Subscription Required. Please recommend JoVE to your librarian.
Protocol
Tutte le procedure sperimentali descritte di seguito sono stati approvati dal Comitato Etico Locale presso l'Istituto Nencki of Experimental Biology, Accademia polacca delle scienze.

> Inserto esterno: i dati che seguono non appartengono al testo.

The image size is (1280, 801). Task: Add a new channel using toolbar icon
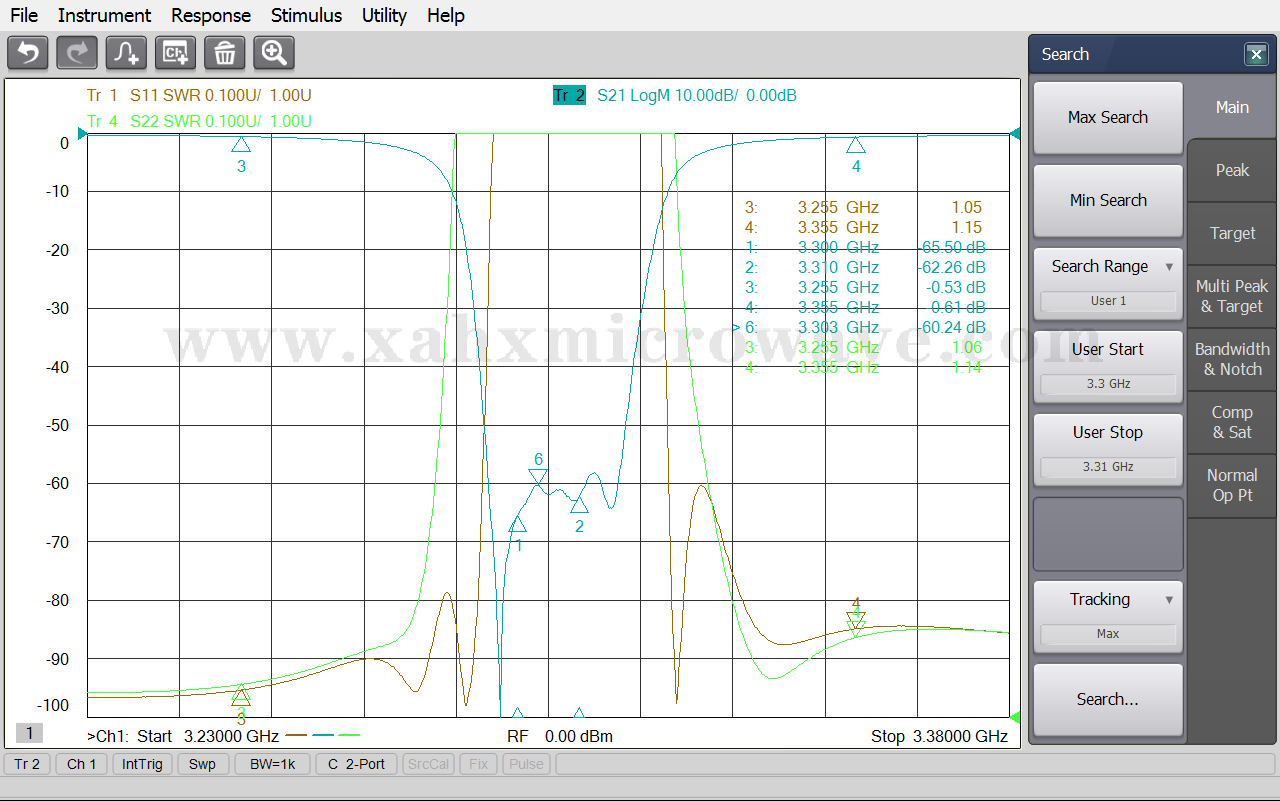(175, 53)
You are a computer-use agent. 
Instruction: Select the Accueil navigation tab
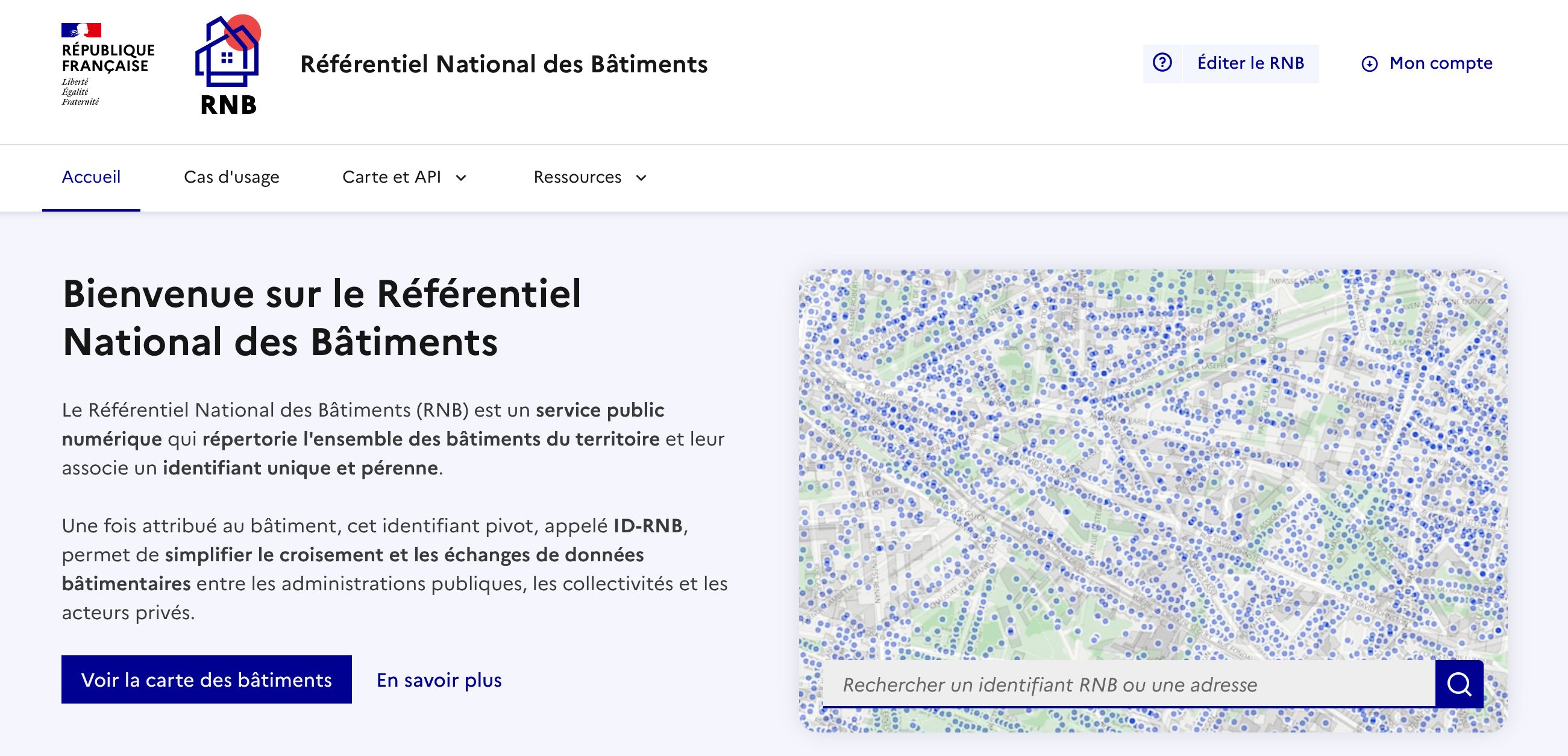[x=92, y=177]
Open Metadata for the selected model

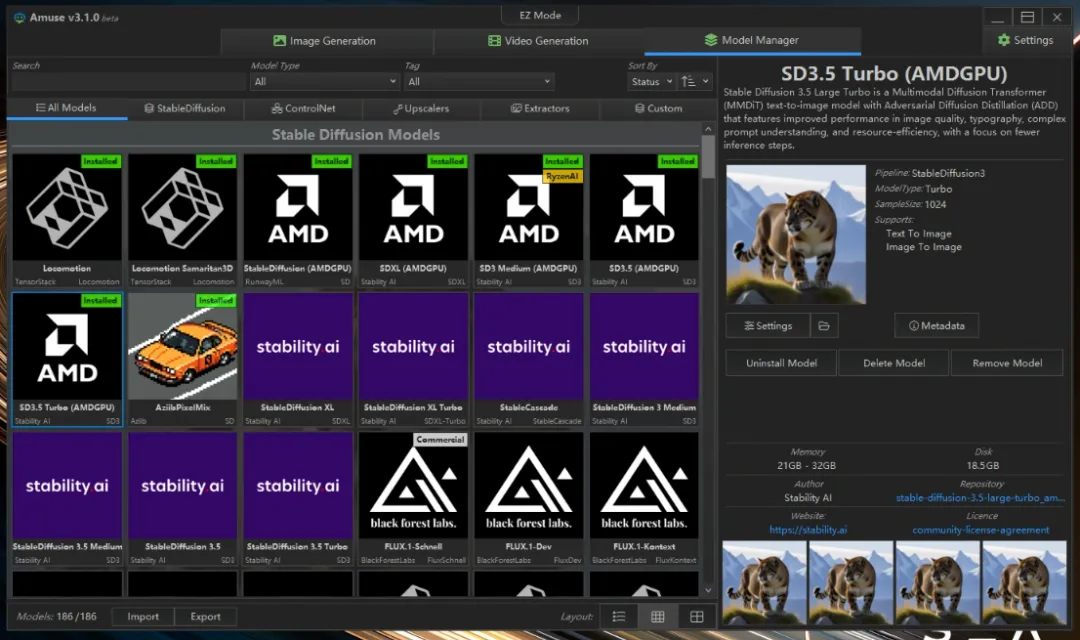click(936, 326)
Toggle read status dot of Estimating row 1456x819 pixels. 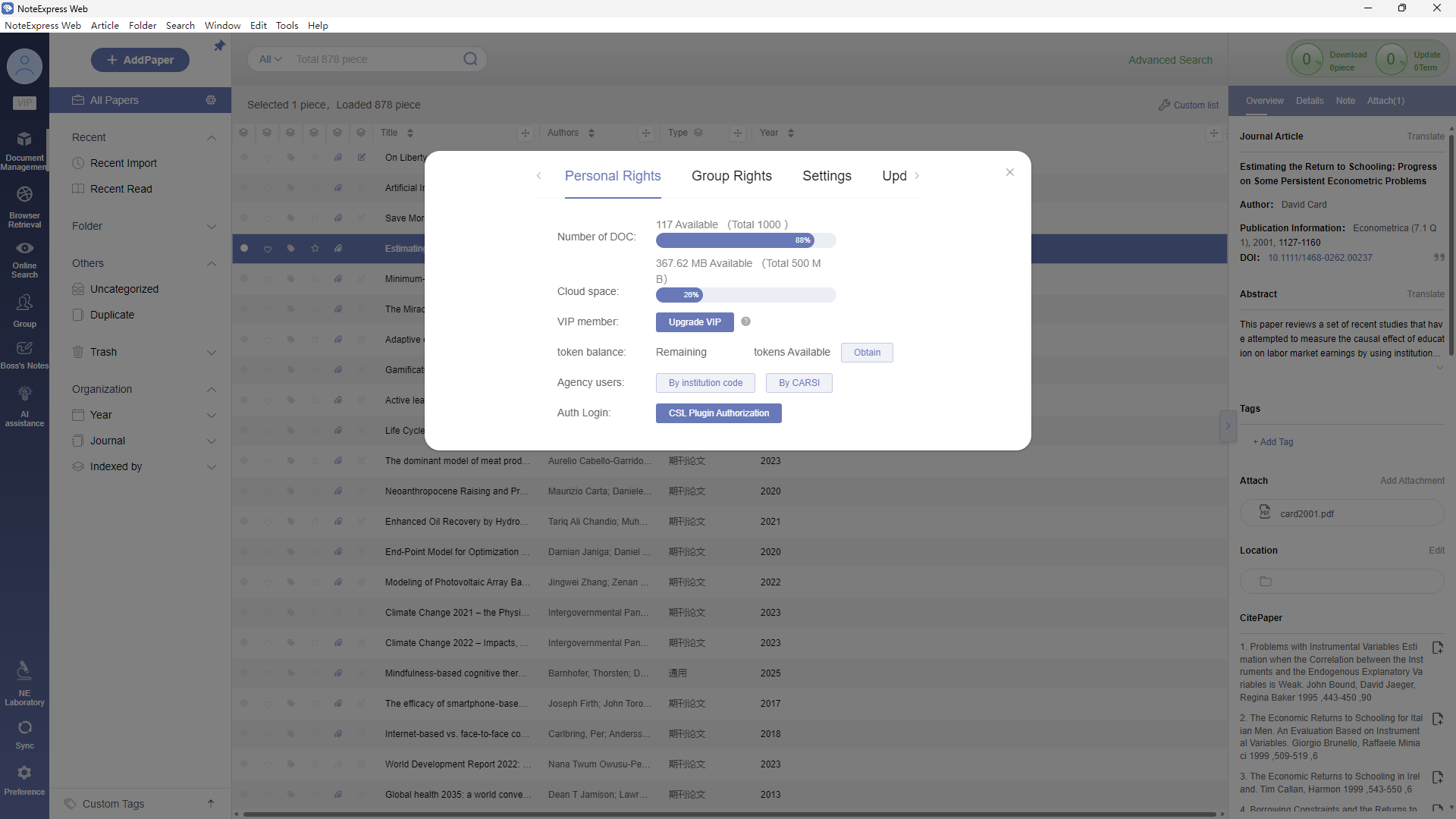tap(244, 248)

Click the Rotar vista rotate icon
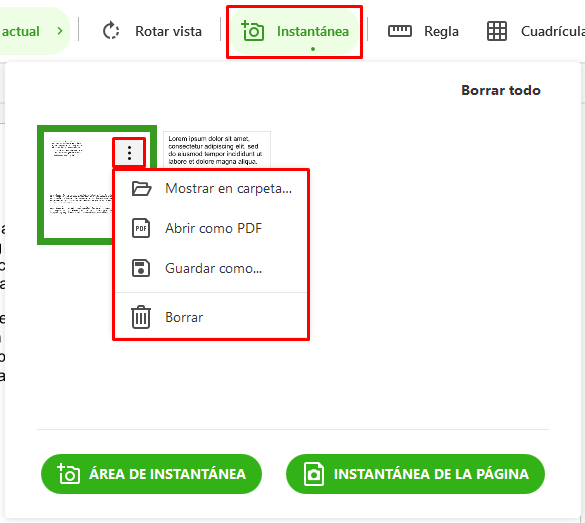111,31
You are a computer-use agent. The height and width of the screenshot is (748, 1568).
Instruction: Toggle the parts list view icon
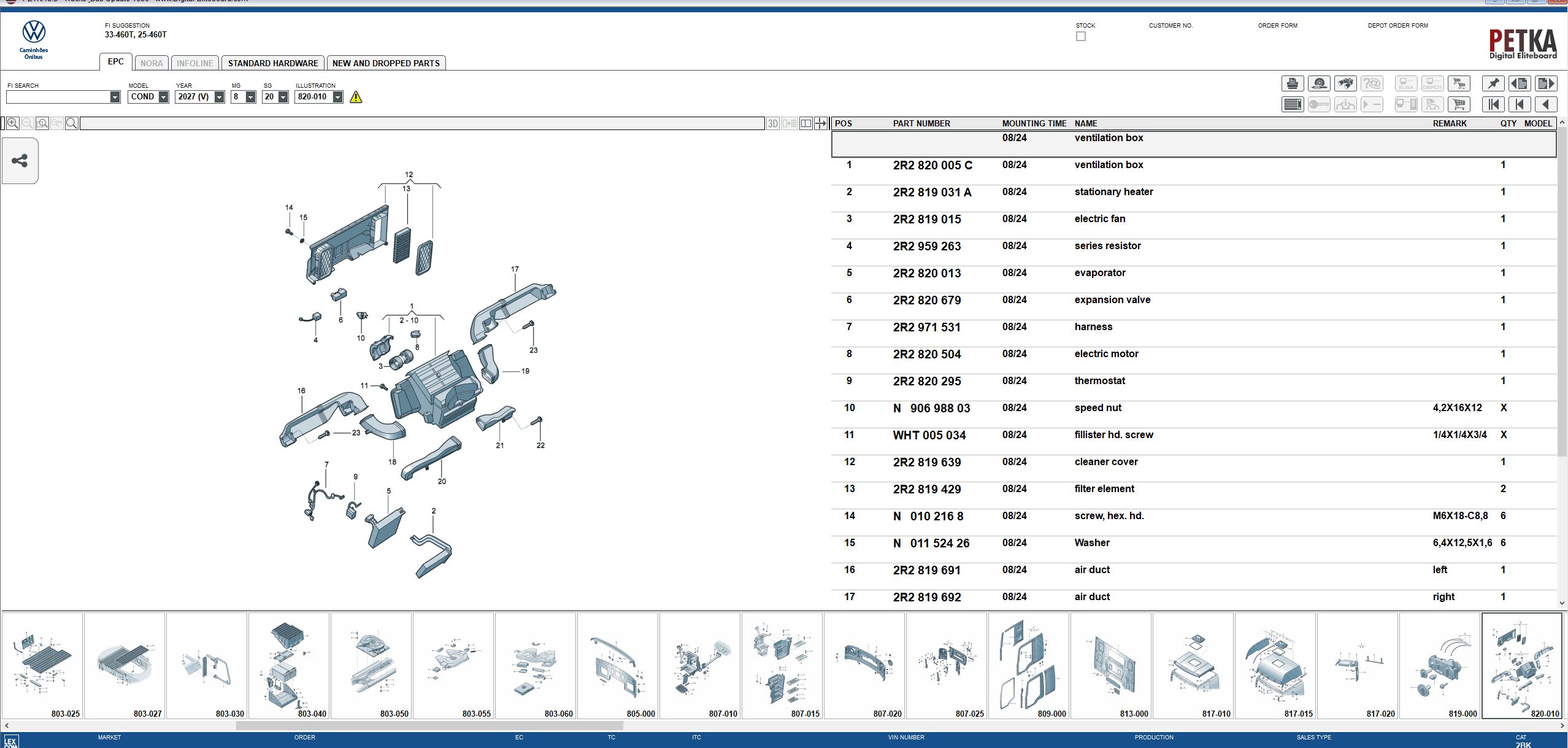(x=1292, y=105)
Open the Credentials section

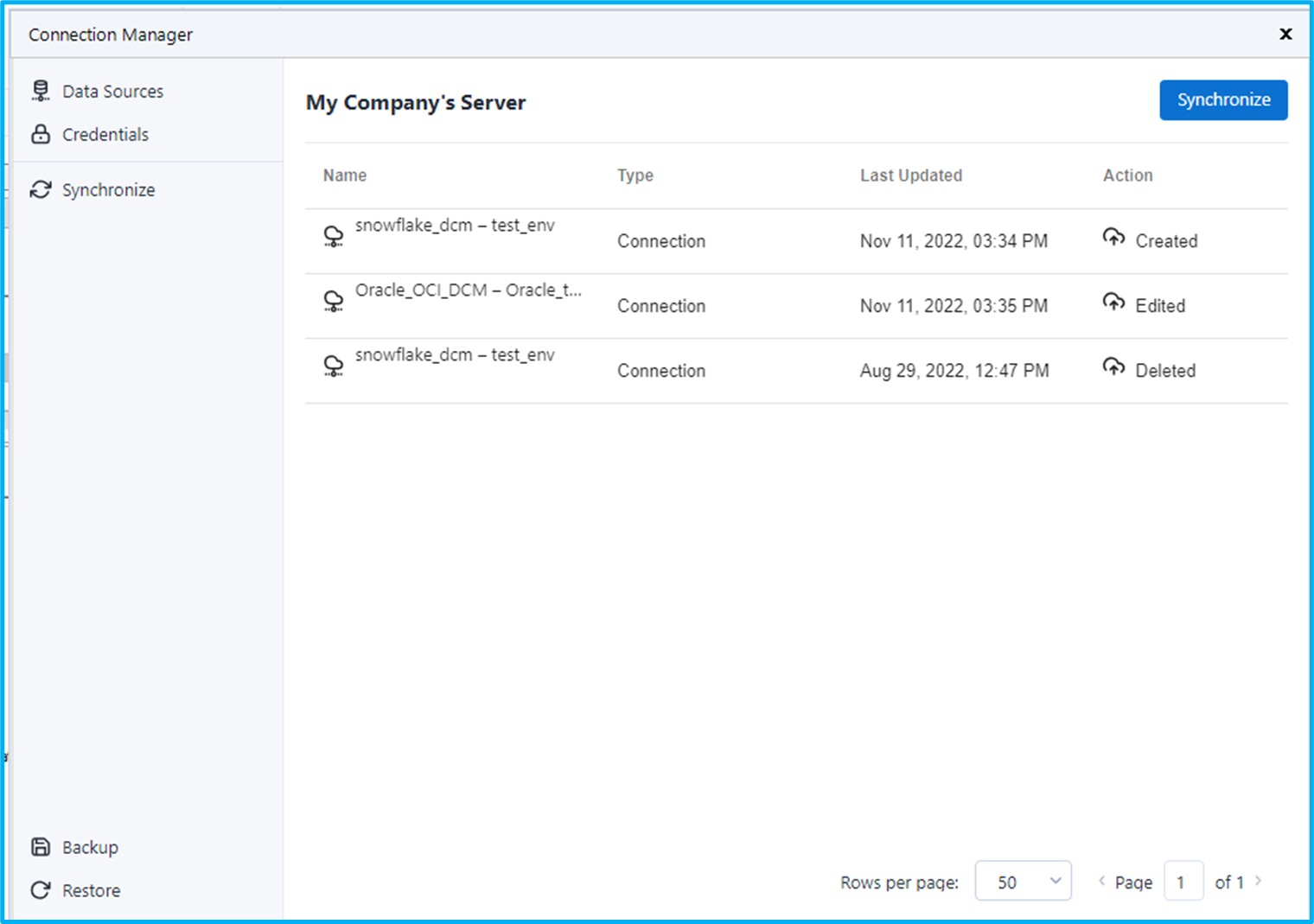(105, 134)
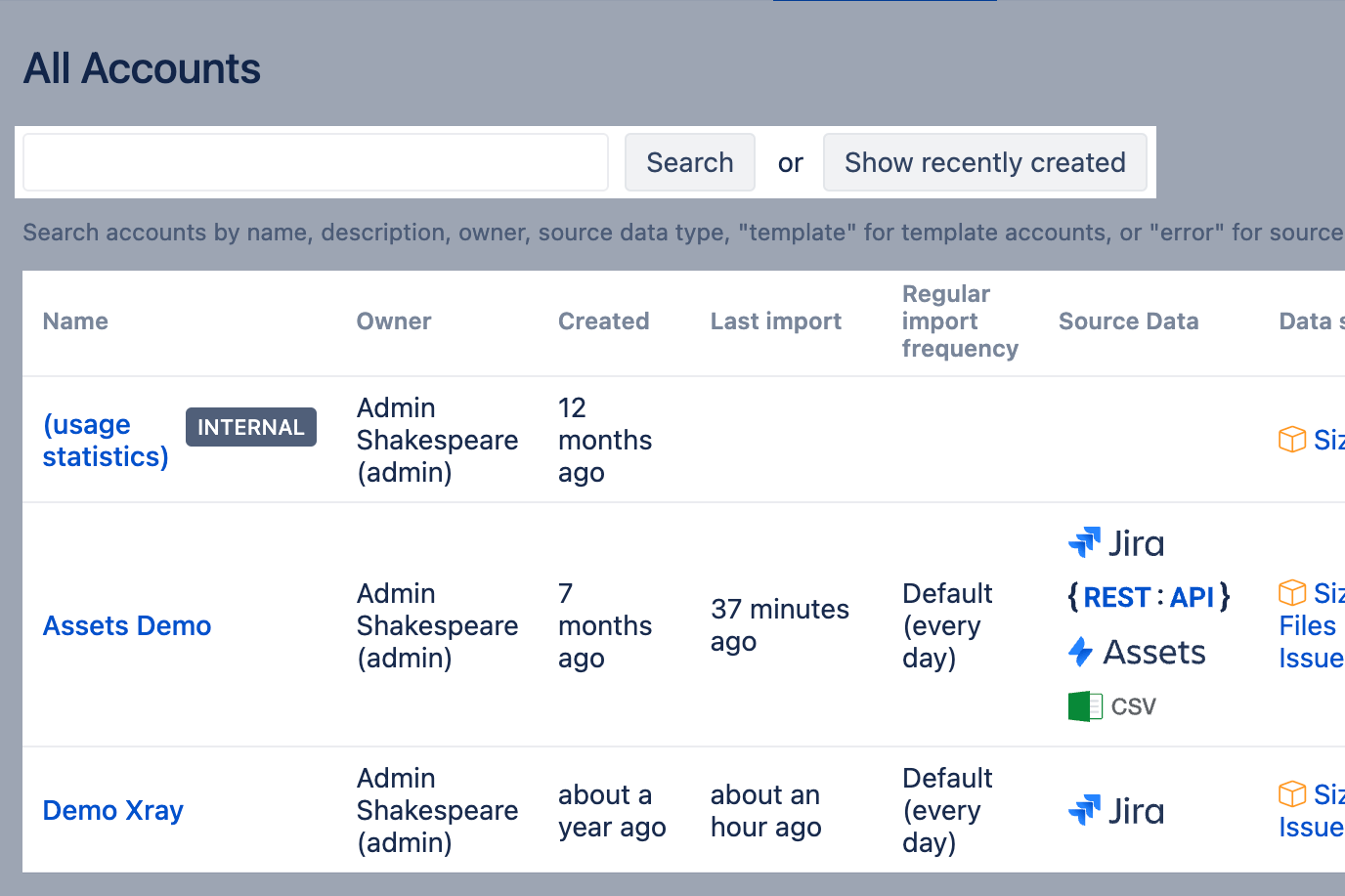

Nota: Alcune delle scene del video associato sono accelerati. Fattore di velocità è indicata in queste scene.
1. Chirurgia Preparazione
- Sterilizzare tutti gli strumenti, contenitori di vetro per liquidi e tamponi di cotone in autoclave. Utilizzare guanti superflui. Pulire il tavolo operatorio, il telaio stereotassico e tutta l'area circostante con il 70% di etanolo. Utilizzare un tampone sterile chirurgica per creare uno spazio sterile per tutte le attrezzature sterilizzato. Tagliare Gelfoam in piccoli pezzi e ammollo in soluzione fisiologica sterile.
Nota: Secondo la Guida per la cura e l'uso di animali da laboratorio, l'etanolo non è né un sterilizzante, né un disinfettante di alto livello. Dovrebbe essere usato solo come un detergente / sgrassante su superfici già sterilizzati. - Mettere l'animale in the camera di induzione e impostare il livello isoflurano al 5% e il flusso di ossigeno a 2 L / min. Questa procedura dovrebbe durare circa 3 min.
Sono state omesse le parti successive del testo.